* Records provided
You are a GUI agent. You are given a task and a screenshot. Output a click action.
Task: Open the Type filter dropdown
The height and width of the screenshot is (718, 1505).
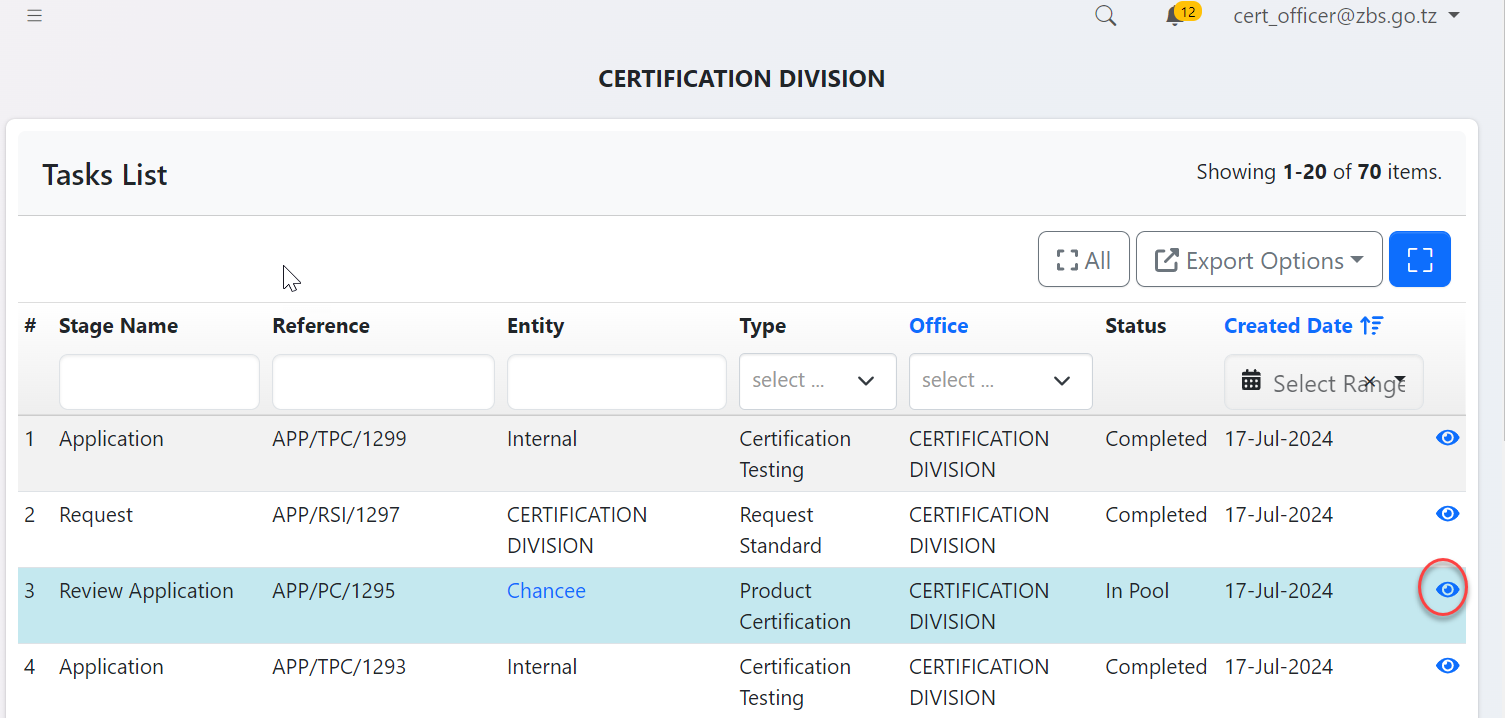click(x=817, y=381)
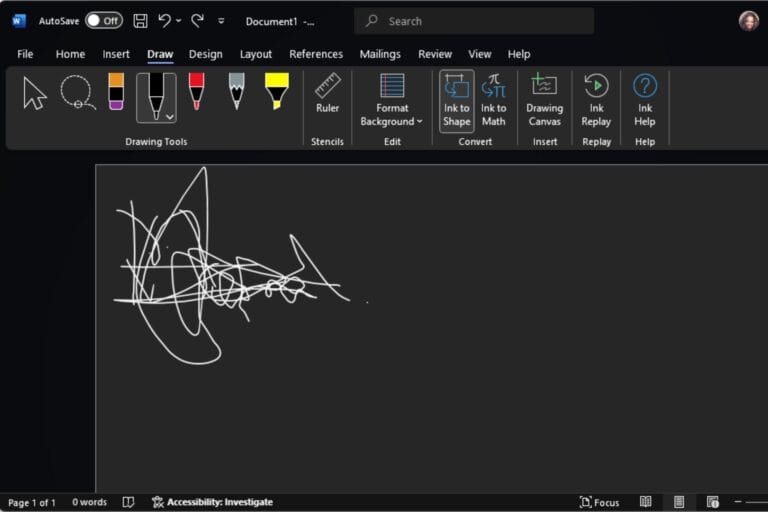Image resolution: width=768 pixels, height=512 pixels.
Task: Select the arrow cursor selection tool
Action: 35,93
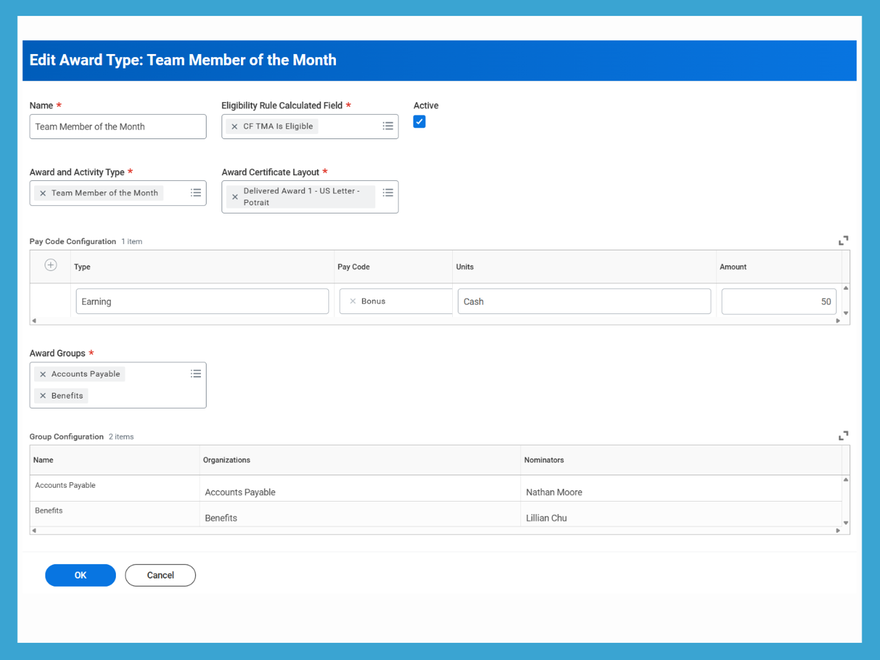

* What you should do
In the copy, leave out all pictures, and retype exactly each line from the one with "Task: Open the Type filter dropdown" through the last line of the entries.

* Solution for this exercise
Task: Open the Type filter dropdown
The height and width of the screenshot is (718, 1505).
click(x=817, y=381)
Image resolution: width=768 pixels, height=512 pixels.
Task: Select the arrow cursor selection tool
Action: 35,93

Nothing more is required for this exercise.